Can you copy out, word for word, the part of the records that opens with the line containing "Click the save floppy disk icon" and closes with the line containing "Action: (x=479, y=285)", including both of those lines?
## Start
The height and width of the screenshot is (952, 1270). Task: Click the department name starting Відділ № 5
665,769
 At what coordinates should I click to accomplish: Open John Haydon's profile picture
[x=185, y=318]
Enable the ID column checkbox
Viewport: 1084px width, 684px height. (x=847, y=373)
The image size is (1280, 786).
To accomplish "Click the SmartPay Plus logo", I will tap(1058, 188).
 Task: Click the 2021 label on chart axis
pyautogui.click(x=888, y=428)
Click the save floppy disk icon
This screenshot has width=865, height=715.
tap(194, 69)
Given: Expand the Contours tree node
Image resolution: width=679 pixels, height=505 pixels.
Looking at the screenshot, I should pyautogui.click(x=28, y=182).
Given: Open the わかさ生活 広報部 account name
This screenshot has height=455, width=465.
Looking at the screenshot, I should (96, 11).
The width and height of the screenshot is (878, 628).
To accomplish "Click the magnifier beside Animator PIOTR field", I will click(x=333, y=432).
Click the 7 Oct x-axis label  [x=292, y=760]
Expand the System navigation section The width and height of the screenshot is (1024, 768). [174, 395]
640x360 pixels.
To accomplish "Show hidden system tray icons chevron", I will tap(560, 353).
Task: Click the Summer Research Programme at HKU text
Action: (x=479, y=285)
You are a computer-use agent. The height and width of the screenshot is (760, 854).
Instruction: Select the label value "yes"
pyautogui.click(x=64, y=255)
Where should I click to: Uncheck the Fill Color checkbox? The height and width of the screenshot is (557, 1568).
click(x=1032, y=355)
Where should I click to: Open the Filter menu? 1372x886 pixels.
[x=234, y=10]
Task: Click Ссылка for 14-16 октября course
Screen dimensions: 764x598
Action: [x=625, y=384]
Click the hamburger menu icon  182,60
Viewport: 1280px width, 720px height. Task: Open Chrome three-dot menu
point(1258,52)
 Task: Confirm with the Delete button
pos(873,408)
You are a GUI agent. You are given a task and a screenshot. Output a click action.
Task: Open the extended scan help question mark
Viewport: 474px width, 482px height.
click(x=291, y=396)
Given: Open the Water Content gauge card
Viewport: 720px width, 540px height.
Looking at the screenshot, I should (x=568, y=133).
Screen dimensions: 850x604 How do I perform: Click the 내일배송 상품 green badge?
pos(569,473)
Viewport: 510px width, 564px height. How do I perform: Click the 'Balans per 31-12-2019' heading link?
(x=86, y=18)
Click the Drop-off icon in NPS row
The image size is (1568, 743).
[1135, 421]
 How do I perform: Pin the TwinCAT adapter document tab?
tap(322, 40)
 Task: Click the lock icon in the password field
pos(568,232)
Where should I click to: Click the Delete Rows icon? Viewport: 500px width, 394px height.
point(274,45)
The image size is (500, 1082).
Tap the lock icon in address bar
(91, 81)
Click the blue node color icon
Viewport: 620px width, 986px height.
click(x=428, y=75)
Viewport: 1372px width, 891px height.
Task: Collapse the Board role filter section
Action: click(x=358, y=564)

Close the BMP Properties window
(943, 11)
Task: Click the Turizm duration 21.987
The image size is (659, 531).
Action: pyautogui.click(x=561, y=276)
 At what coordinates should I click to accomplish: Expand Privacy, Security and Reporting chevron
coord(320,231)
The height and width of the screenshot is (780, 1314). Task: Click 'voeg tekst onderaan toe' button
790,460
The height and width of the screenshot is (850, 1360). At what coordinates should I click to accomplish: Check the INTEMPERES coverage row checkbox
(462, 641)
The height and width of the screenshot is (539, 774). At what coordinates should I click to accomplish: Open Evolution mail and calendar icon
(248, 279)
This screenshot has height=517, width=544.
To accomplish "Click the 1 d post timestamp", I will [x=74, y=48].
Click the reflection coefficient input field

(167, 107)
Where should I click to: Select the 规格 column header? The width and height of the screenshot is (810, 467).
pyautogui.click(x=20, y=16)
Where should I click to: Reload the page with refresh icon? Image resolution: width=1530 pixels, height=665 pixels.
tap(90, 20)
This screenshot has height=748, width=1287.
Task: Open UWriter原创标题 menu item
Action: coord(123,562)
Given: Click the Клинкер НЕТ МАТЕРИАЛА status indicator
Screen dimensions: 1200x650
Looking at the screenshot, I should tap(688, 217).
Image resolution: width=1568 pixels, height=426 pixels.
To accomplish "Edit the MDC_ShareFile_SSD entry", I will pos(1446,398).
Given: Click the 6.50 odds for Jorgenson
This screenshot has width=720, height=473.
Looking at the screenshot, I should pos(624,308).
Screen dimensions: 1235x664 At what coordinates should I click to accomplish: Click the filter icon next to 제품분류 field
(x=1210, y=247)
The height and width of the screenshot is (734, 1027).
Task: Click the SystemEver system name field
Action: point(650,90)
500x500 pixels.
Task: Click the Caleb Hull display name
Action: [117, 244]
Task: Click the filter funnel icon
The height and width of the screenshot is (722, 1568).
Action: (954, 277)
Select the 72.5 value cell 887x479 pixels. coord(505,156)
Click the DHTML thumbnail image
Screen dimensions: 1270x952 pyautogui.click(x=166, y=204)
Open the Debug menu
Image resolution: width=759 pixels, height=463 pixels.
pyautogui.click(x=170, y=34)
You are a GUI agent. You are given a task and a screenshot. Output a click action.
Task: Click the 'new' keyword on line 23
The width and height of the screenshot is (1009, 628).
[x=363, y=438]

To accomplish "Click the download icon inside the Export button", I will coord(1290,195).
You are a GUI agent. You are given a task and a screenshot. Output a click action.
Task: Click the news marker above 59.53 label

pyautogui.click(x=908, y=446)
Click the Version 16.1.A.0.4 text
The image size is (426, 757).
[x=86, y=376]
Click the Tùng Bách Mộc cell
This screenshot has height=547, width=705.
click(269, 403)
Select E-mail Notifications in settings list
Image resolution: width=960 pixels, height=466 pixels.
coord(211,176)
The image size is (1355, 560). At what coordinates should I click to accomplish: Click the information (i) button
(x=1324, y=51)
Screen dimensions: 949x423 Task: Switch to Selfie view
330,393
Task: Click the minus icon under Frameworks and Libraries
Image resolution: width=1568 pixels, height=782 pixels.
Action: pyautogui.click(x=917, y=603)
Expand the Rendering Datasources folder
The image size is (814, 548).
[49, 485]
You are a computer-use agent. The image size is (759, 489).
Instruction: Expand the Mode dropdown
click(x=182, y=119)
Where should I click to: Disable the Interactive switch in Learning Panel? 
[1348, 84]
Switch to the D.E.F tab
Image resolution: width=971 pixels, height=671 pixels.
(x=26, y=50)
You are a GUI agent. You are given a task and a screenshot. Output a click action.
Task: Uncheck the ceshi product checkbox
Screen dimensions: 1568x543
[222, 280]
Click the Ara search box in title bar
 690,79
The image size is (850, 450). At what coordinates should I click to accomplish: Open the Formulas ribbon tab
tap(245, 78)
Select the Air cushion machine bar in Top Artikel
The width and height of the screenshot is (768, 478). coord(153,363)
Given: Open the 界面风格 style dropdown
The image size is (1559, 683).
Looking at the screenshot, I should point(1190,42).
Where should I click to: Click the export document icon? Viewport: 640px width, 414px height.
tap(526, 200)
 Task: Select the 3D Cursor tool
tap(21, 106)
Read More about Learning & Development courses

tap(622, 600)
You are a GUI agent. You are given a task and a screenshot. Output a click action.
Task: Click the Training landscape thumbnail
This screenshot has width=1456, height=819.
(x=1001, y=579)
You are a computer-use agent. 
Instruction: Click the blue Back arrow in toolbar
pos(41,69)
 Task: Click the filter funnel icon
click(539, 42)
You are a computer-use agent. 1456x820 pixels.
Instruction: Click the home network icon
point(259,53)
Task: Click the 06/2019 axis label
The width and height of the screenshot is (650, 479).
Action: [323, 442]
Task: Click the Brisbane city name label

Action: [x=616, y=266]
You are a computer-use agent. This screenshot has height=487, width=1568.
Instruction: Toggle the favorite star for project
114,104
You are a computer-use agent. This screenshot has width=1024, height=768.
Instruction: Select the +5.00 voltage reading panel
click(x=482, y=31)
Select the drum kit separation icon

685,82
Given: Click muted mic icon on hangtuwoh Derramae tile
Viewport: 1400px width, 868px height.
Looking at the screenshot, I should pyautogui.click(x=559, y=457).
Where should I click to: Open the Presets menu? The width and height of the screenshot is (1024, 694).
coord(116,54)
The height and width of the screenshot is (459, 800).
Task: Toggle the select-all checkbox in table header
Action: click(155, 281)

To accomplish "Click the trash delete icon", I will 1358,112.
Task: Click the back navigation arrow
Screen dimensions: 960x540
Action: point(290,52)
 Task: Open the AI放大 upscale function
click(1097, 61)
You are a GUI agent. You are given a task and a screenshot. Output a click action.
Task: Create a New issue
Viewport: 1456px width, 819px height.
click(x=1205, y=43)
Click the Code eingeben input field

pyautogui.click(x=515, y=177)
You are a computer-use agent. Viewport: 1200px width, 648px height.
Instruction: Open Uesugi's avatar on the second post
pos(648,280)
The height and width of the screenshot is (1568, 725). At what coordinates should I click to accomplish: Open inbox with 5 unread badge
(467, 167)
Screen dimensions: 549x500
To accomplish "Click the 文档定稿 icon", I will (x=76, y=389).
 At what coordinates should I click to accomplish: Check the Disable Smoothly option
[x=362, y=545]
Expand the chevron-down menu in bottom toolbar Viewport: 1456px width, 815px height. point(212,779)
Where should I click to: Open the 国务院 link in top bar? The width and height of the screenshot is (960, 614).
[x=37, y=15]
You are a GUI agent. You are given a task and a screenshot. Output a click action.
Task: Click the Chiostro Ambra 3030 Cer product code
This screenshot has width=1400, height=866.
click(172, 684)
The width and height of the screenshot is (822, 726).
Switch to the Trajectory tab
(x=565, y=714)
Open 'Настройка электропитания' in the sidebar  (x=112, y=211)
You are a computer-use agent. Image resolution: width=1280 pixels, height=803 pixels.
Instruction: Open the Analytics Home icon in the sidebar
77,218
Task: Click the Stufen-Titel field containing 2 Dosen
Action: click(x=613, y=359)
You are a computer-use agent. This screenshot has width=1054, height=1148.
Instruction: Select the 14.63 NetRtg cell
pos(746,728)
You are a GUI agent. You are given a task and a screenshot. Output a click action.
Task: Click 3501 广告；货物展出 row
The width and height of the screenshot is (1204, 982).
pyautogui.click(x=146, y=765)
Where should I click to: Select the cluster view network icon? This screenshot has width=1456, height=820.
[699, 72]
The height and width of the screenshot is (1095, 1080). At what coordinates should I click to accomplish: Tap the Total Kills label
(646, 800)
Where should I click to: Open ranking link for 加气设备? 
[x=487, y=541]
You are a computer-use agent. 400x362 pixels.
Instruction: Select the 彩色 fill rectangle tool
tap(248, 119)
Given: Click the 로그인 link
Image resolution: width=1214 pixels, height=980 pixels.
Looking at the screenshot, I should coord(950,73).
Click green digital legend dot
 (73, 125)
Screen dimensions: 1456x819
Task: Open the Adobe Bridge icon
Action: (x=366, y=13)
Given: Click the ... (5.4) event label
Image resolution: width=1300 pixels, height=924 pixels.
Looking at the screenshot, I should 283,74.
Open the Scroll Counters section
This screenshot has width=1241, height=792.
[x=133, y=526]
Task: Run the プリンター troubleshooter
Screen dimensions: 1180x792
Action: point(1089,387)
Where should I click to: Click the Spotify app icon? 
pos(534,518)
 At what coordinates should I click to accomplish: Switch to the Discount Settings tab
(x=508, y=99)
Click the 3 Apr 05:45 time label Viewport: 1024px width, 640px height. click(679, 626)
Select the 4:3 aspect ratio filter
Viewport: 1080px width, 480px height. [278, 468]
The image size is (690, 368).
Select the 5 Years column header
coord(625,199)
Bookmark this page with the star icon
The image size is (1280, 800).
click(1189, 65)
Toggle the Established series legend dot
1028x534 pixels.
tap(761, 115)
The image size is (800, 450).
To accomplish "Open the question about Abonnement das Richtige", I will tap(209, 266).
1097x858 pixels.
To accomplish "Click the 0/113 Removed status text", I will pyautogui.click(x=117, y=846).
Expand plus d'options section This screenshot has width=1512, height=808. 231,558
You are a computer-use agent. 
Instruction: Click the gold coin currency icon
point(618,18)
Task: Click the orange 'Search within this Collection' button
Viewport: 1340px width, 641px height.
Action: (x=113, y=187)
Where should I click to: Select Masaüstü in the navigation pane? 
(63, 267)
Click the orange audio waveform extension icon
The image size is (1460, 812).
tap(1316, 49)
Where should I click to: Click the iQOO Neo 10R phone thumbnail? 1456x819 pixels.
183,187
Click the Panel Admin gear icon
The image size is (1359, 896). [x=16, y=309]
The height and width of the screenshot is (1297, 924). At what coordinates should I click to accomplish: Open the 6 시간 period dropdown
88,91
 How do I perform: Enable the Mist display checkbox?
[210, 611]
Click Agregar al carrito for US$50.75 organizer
## End
ANSWER.
Click the save floppy disk icon
This screenshot has width=865, height=715.
tap(194, 69)
Given: Expand the Contours tree node
Image resolution: width=679 pixels, height=505 pixels.
Looking at the screenshot, I should pyautogui.click(x=28, y=182).
Given: Open the わかさ生活 広報部 account name
This screenshot has height=455, width=465.
Looking at the screenshot, I should (96, 11).
The width and height of the screenshot is (878, 628).
To accomplish "Click the magnifier beside Animator PIOTR field", I will click(x=333, y=432).
Click the 7 Oct x-axis label  [x=292, y=760]
Expand the System navigation section The width and height of the screenshot is (1024, 768). [174, 395]
640x360 pixels.
To accomplish "Show hidden system tray icons chevron", I will tap(560, 353).
Task: Click the Summer Research Programme at HKU text
Action: (x=479, y=285)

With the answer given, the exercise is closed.